** Opening Records block **

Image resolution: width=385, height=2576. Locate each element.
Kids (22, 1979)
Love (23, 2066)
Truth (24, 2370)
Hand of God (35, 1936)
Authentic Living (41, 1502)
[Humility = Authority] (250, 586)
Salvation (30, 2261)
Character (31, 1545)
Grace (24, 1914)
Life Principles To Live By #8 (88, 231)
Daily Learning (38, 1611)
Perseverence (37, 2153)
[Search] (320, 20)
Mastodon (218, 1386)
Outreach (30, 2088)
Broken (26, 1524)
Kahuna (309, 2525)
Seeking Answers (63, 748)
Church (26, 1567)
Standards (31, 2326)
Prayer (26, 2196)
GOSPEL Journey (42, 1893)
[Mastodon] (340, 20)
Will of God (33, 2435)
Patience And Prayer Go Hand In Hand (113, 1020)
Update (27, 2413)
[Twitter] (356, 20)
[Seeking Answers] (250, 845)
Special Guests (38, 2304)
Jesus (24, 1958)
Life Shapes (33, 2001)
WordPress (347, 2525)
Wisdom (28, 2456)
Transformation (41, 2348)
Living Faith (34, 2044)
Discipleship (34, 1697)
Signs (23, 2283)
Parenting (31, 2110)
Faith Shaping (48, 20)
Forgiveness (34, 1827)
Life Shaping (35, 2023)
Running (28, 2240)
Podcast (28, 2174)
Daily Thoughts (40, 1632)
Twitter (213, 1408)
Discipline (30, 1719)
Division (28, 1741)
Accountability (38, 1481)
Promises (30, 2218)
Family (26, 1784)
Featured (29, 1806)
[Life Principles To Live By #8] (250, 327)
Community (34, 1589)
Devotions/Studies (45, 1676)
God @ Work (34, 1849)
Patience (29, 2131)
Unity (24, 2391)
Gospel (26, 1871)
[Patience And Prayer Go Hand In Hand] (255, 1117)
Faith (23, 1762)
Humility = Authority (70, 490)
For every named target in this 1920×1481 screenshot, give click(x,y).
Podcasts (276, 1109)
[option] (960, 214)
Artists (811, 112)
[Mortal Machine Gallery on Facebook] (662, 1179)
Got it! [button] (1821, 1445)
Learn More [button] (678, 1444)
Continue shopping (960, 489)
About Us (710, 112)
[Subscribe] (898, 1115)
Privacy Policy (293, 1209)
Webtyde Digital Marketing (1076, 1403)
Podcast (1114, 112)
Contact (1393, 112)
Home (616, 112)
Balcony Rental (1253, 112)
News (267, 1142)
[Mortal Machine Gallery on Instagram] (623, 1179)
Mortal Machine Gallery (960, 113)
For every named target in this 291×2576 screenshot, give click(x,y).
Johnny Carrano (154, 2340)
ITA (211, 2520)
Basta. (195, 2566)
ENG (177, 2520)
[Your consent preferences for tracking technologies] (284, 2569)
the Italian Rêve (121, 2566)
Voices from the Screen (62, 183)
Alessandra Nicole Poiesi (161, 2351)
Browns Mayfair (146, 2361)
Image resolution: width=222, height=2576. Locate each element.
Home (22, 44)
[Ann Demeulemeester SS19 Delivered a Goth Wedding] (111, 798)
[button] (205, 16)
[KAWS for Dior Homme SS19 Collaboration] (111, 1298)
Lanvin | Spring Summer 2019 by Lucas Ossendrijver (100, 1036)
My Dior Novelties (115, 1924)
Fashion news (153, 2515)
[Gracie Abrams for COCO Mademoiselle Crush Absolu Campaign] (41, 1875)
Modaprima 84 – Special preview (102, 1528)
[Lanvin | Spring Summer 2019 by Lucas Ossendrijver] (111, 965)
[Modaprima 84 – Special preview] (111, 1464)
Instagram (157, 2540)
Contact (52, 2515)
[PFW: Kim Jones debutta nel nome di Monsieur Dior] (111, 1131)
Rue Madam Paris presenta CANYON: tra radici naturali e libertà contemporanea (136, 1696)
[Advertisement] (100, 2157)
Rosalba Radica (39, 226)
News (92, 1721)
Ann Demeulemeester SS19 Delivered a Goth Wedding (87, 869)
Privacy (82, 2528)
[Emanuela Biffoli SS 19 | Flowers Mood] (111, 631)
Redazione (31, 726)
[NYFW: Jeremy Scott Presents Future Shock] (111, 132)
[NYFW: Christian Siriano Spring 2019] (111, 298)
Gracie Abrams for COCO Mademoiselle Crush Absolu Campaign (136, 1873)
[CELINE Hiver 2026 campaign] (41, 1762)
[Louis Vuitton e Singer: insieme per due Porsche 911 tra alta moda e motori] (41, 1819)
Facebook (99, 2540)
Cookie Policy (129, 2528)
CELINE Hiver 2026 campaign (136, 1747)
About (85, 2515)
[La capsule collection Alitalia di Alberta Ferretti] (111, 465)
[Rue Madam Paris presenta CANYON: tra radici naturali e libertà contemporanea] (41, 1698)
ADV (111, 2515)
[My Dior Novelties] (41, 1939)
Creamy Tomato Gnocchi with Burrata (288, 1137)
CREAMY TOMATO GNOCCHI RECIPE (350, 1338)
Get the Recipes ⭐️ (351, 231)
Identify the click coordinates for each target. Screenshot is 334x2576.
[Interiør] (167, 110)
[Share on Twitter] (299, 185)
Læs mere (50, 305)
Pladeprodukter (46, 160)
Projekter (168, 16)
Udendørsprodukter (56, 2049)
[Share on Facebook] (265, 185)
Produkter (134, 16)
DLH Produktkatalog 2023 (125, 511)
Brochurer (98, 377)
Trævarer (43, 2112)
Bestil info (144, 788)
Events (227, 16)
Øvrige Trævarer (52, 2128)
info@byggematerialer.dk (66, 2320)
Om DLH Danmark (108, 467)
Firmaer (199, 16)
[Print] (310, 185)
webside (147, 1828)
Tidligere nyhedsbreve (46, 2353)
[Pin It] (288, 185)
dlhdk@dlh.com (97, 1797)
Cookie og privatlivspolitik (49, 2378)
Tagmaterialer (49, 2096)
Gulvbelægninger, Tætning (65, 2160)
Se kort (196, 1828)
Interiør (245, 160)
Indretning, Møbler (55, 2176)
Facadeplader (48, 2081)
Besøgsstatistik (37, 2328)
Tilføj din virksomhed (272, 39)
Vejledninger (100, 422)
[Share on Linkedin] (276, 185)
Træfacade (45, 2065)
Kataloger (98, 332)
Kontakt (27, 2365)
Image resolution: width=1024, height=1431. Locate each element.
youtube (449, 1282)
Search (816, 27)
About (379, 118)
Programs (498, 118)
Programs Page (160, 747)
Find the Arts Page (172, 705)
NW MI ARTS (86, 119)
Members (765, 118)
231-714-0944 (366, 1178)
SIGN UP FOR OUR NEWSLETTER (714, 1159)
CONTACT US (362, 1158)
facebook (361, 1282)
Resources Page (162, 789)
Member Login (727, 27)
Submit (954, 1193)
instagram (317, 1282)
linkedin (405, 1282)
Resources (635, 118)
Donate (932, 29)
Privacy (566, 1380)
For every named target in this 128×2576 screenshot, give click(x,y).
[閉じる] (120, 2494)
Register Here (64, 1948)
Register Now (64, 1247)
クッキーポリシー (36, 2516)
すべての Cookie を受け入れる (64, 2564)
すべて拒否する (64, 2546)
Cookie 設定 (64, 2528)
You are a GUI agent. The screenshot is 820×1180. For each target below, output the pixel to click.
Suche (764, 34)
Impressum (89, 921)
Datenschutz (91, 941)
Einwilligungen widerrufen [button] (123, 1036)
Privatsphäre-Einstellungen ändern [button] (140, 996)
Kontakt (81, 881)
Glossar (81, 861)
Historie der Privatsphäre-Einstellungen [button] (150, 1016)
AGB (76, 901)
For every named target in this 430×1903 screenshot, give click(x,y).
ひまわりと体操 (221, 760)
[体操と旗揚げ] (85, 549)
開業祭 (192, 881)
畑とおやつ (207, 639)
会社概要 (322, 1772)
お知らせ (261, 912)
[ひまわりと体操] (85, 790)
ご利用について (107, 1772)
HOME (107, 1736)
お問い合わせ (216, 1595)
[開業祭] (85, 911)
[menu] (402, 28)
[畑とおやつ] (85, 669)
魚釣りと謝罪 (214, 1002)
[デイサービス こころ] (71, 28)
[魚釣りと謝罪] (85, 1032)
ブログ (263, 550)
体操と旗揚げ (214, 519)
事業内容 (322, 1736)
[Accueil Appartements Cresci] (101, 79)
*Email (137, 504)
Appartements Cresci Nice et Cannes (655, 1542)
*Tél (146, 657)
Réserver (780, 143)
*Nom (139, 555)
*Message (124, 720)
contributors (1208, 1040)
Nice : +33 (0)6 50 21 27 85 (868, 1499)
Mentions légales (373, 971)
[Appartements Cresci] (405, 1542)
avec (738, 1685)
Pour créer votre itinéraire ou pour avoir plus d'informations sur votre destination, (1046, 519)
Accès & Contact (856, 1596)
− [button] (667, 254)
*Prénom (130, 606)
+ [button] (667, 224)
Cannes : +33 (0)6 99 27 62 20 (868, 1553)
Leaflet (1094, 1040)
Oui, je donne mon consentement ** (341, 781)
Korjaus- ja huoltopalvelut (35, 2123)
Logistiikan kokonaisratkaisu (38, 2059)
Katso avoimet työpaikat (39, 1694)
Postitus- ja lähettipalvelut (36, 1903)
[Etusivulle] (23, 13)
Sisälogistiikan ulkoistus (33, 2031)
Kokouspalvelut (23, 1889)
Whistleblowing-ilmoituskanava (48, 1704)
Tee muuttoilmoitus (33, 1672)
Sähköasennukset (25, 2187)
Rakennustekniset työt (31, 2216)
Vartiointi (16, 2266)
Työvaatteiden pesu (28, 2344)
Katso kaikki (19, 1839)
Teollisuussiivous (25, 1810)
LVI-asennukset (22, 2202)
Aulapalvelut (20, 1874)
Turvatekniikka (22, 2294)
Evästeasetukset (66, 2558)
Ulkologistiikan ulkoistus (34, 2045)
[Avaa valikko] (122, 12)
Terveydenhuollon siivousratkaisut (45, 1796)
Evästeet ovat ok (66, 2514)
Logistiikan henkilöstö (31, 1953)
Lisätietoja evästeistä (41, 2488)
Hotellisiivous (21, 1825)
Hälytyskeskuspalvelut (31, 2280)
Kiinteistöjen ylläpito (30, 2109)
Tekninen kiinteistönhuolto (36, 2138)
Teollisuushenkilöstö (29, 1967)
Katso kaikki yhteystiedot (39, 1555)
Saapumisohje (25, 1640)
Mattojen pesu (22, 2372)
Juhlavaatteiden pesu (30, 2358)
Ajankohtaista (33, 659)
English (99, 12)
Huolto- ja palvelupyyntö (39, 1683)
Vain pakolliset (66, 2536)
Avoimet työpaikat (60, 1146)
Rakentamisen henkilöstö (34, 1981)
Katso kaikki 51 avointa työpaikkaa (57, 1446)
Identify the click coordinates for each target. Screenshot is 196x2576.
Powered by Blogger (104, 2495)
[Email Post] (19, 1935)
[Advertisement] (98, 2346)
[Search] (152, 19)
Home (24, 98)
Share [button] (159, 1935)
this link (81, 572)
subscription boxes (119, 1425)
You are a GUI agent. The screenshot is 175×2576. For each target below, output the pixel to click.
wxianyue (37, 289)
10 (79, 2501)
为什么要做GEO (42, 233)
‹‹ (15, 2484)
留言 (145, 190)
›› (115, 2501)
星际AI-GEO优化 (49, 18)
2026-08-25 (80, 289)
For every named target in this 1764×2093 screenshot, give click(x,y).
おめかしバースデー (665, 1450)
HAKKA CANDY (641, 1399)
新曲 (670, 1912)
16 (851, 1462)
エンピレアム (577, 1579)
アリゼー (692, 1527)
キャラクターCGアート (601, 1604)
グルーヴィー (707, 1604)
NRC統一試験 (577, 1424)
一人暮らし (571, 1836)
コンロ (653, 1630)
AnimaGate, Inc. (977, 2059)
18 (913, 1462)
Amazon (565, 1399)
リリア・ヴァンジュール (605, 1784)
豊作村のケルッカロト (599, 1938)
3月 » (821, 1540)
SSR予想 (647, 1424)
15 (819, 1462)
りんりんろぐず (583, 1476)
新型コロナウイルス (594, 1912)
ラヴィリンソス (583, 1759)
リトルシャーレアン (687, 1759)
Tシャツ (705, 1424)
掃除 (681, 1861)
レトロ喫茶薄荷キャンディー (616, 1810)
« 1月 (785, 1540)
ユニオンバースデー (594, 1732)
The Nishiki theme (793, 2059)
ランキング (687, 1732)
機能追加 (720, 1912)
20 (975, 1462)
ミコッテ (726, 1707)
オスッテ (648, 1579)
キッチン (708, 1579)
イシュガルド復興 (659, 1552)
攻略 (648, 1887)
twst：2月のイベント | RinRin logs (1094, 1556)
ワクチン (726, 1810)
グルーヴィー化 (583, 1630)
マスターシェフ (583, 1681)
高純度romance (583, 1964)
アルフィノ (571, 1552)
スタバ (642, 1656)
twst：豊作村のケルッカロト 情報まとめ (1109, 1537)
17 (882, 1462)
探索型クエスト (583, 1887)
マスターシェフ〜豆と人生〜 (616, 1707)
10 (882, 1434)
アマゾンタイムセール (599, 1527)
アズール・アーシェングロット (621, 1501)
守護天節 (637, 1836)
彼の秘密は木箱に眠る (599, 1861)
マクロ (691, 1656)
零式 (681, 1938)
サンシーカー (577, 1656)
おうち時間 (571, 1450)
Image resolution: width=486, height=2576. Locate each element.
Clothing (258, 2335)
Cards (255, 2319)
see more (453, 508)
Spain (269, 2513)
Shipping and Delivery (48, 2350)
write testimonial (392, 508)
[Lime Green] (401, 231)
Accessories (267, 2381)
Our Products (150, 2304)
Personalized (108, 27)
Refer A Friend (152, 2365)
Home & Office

** Closing Records block **

● Problem to solve
Print, from the entries above, the line with "[Rue Madam Paris", the line with "Events (227, 16)" and all lines between them, exactly and with nothing else.

● Answer space
[Rue Madam Paris presenta CANYON: tra radici naturali e libertà contemporanea] (41, 1698)
ADV (111, 2515)
[My Dior Novelties] (41, 1939)
Creamy Tomato Gnocchi with Burrata (288, 1137)
CREAMY TOMATO GNOCCHI RECIPE (350, 1338)
Get the Recipes ⭐️ (351, 231)
Identify the click coordinates for each target. Screenshot is 334x2576.
[Interiør] (167, 110)
[Share on Twitter] (299, 185)
Læs mere (50, 305)
Pladeprodukter (46, 160)
Projekter (168, 16)
Udendørsprodukter (56, 2049)
[Share on Facebook] (265, 185)
Produkter (134, 16)
DLH Produktkatalog 2023 (125, 511)
Brochurer (98, 377)
Trævarer (43, 2112)
Bestil info (144, 788)
Events (227, 16)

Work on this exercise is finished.